> **PAGE TEXT**:
━━━━━━━━
The JLB, JSB, JSA, and JLA represent junction sites of LSC/IRb, IRb/SSC, SSC/IRa, IRa/LSC, respectively. Different colors represent different regions. The blue represents LSC, the orange represents IRs, and the green represents SSC. The number on the arrow indicates the distance between the gene and the boundary. The genes shown in Fig are the genes closest to the boundary.
Fig 3The phylogenetic tree of species from Codonopsis and other genus constructed based on the nucleotide sequences of 68 conserved plastid protein-coding genes using the maximum likelihood (ML) method and Bayesian Inference (BI) method.
The number next to each node represents the corresponding bootstrap value and the BI posterior probabilities, respectively. The GenBank accession number are shown after the Latin name of the species. The sequence obtained from this study was highlighted in Bold. The length of the branch corresponds to the frequency of base substitutions.
Fig 4Structure variation in C. pilosula subsp. tangshen.
A comparison of tangshen plastome from this study and C. lanceolata, C. minima, and C. tsinglingensis from NCBI revealed similarities and differences in syntenic blocks. The box in purple indicates the correspondence of the region in different species. The C. pilosula subsp. tangshen was used as the reference. An inversion was found in C. pilosula subsp. tangshen was shown in purple.
Fig 5Alignment of two repeat sequences at both ends of the inversion in C. pilosula subsp. tangshen.
(a) The schematic representation of the inversion region and the two repeat sequences. The black shaded area represents the inversion region. Grey areas links repeat sequences at both ends. The yellow areas represent the sequences at both ends of the repeat sequences. rpoC2 and clpP represent the genes closest to the inversion region. The direction was from 5’ to 3’. The number on the arrows represents the starting and ending positions of the two repeat sequences, respectively. The dash in the middle of the sequences represents the omitted sequence. (b) Alignment of the repeat sequences in C. pilosula subsp. tangshen and C. lanceolata. The black shading represents the two repeat unit sequences. The two repeat units are palindromic. The red box in the middle represents the omitted sequences between the two repeat units. The numbers pointed by the red arrows represent the start and end positions of the two repeat units in C. pilosula subsp. tangshen and C. lanceolata. The repeat sequence in C. pilosula subsp. tangshen is longer than that in C. lanceolata. The code for the species was listed below this Fig.
━━━━━━━━
Stored records
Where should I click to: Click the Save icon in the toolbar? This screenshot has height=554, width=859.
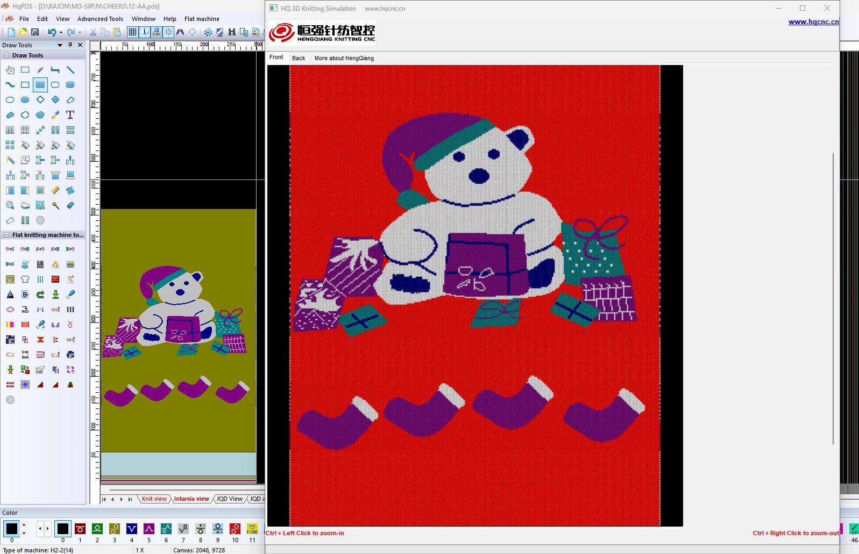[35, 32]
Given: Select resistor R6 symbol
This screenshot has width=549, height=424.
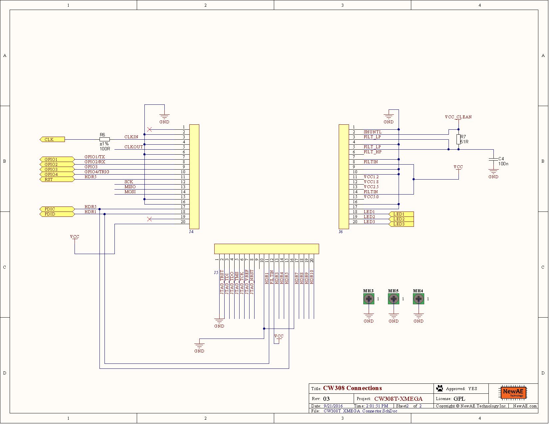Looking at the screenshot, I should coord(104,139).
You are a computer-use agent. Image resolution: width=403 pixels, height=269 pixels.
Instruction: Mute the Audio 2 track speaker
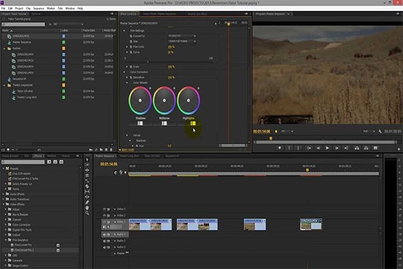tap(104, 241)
━━━━━━━━
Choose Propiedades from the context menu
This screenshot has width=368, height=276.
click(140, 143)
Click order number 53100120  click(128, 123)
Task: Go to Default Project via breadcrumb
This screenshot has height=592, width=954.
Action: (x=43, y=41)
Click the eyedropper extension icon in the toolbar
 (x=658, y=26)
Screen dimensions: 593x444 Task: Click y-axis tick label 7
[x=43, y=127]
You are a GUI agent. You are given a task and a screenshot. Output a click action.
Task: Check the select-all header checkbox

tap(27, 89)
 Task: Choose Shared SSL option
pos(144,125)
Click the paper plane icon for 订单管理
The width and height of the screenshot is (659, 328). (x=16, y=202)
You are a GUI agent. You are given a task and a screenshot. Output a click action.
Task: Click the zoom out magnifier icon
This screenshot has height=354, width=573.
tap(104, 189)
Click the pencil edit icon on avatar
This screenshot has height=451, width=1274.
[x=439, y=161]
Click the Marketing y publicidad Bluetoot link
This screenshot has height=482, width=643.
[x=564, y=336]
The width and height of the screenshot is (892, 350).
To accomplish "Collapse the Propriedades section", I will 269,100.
━━━━━━━━
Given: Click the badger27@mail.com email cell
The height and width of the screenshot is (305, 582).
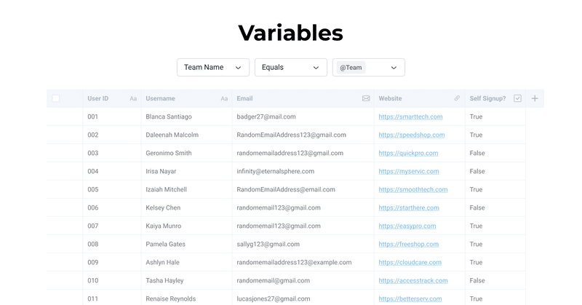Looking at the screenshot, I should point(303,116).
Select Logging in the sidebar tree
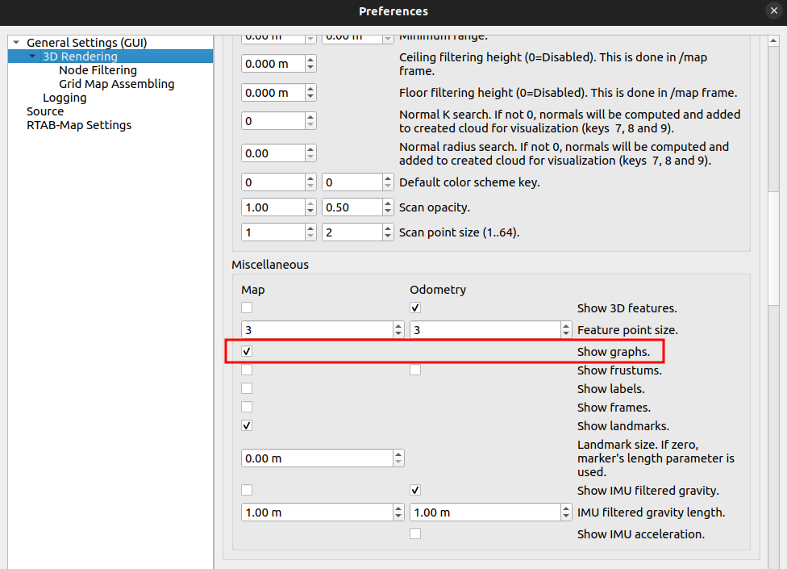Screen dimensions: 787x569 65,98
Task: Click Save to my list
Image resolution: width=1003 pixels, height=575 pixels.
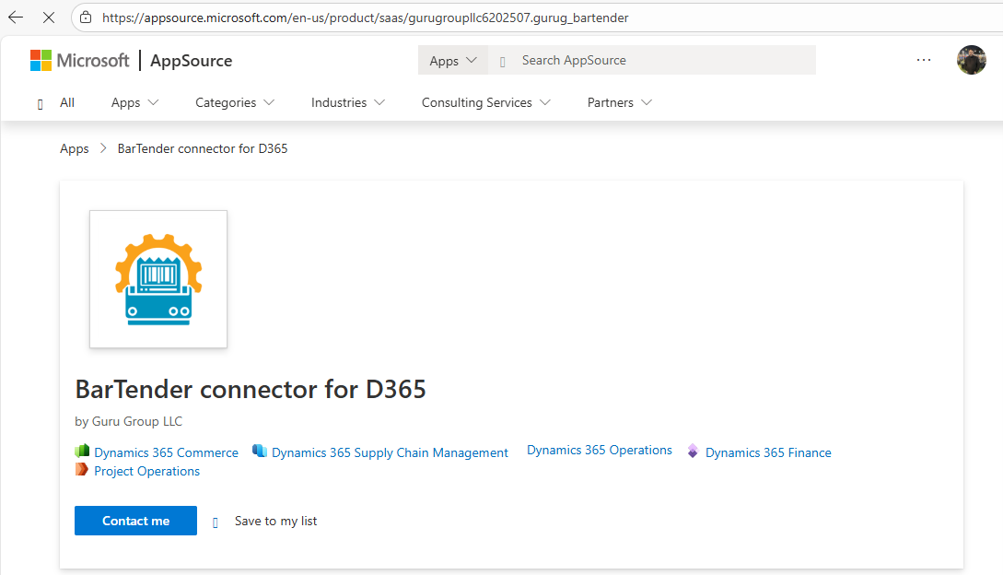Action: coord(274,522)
━━━━━━━━
> **ACTIVITIES**:
a - List the junction site abbreviations given in the figure legends.
b - Copy word for word the part of the figure legends that begins at the words "Fig 3The phylogenetic" and stops after "variation in C. pilosula subsp. tangshen.".
Work only from the figure legends and set the data aside.

> **LIST OF SOLUTIONS**:
a - JLB, JSB, JSA, JLA

b -
Fig 3The phylogenetic tree of species from Codonopsis and other genus constructed based on the nucleotide sequences of 68 conserved plastid protein-coding genes using the maximum likelihood (ML) method and Bayesian Inference (BI) method.
The number next to each node represents the corresponding bootstrap value and the BI posterior probabilities, respectively. The GenBank accession number are shown after the Latin name of the species. The sequence obtained from this study was highlighted in Bold. The length of the branch corresponds to the frequency of base substitutions.
Fig 4Structure variation in C. pilosula subsp. tangshen.